--- Begin SUPPLIED RECORDS ---
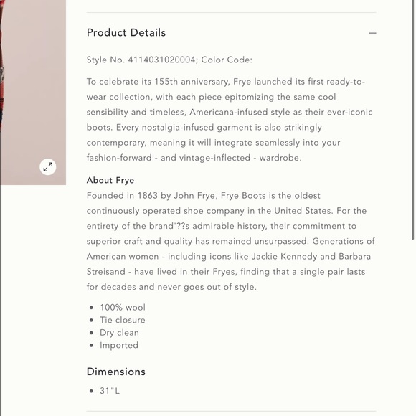
Task: Click the 155th anniversary description paragraph
Action: tap(230, 120)
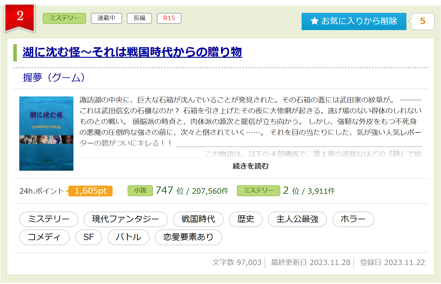Click the star icon in favorites button
441x284 pixels.
click(x=315, y=21)
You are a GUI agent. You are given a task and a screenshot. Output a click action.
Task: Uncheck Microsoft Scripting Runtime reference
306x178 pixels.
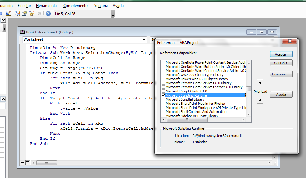tap(163, 95)
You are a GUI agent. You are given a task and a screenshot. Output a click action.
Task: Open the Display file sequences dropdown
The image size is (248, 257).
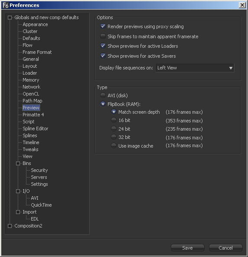195,68
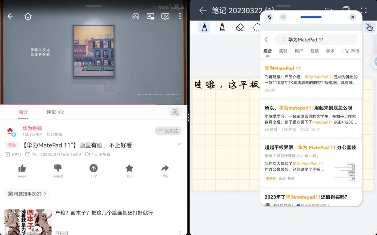
Task: Enter picture-in-picture mini window mode
Action: click(x=150, y=16)
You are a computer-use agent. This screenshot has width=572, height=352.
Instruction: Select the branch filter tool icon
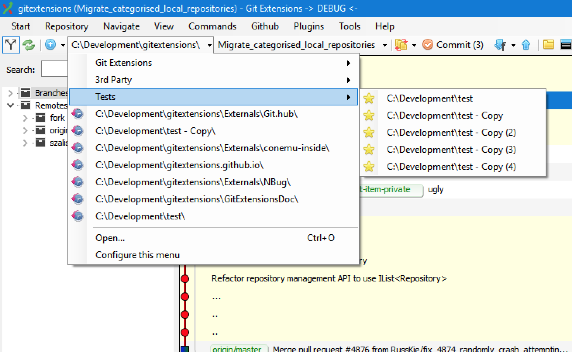click(11, 45)
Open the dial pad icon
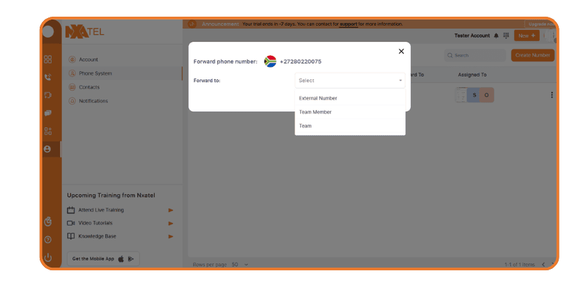The height and width of the screenshot is (287, 588). coord(506,36)
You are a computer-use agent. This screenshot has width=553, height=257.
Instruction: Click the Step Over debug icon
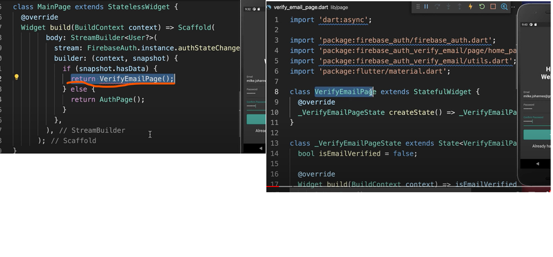point(437,7)
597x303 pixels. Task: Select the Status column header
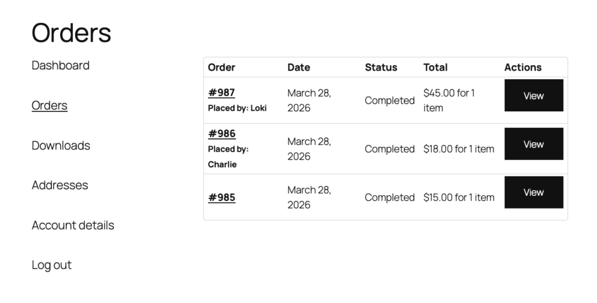(x=381, y=68)
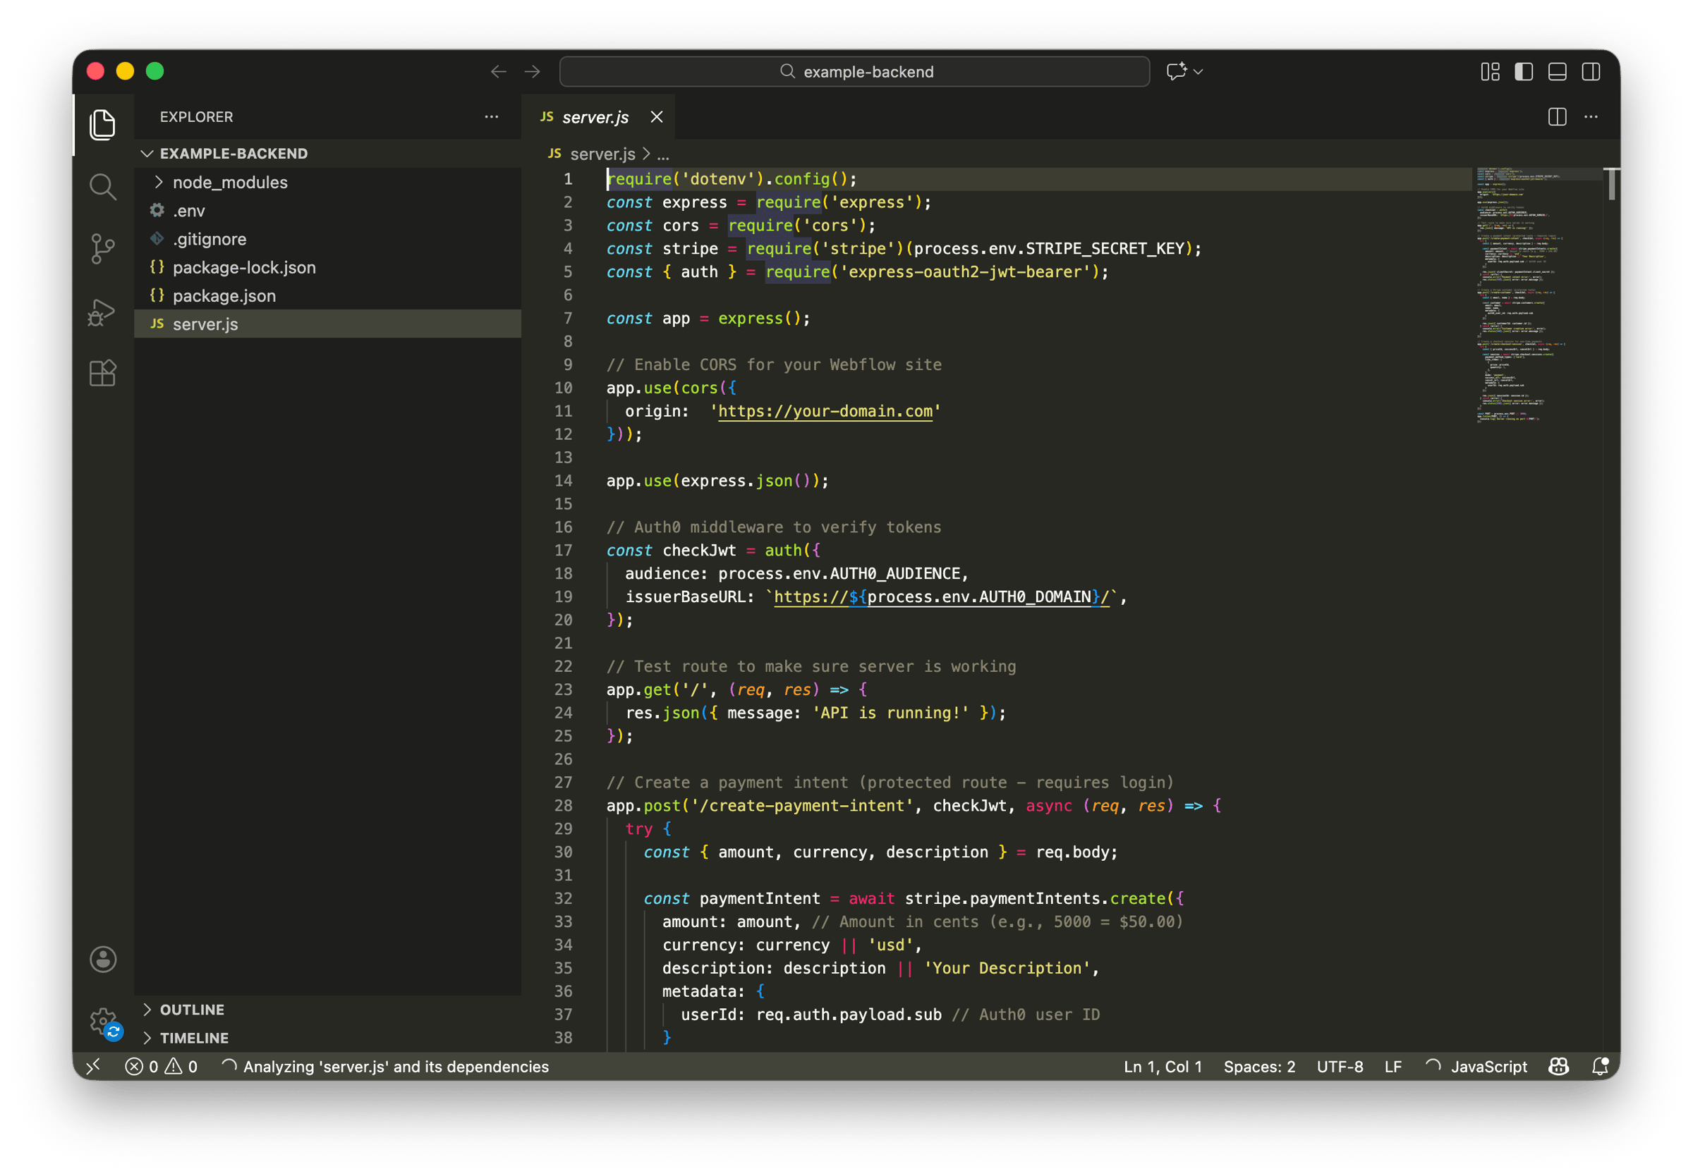
Task: Click the Copilot status icon
Action: point(1558,1066)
--- End SUPPLIED RECORDS ---
--- SET TASK ---
Render every item above as a Markdown table with the columns Row and Line, one numbered row per non-blank line. Leave out the pictures.

--- COMPLETE OUTPUT ---
| Row | Line |
|---|---|
| 1 | Task: Click the 155th anniversary description paragraph |
| 2 | Action: tap(230, 120) |
| 3 | Click the star icon in favorites button |
| 4 | 441x284 pixels. |
| 5 | click(x=315, y=21) |
| 6 | You are a GUI agent. You are given a task and a screenshot. Output a click action. |
| 7 | Task: Uncheck Microsoft Scripting Runtime reference |
| 8 | 306x178 pixels. |
| 9 | tap(163, 95) |
| 10 | You are a GUI agent. You are given a task and a screenshot. Output a click action. |
| 11 | Task: Open the Display file sequences dropdown |
| 12 | The image size is (248, 257). |
| 13 | 195,68 |
| 14 | Task: Enter picture-in-picture mini window mode |
| 15 | Action: click(x=150, y=16) |
| 16 | You are a computer-use agent. This screenshot has width=572, height=352. |
| 17 | Instruction: Select the branch filter tool icon |
| 18 | click(11, 45) |
| 19 | Open the dial pad icon |
| 20 | The height and width of the screenshot is (287, 588). coord(506,36) |
| 21 | You are a computer-use agent. This screenshot has width=553, height=257. |
| 22 | Instruction: Click the Step Over debug icon |
| 23 | point(437,7) |
| 24 | 597x303 pixels. Task: Select the Status column header |
| 25 | (x=381, y=68) |
| 26 | Task: Click the Copilot status icon |
| 27 | Action: point(1558,1066) |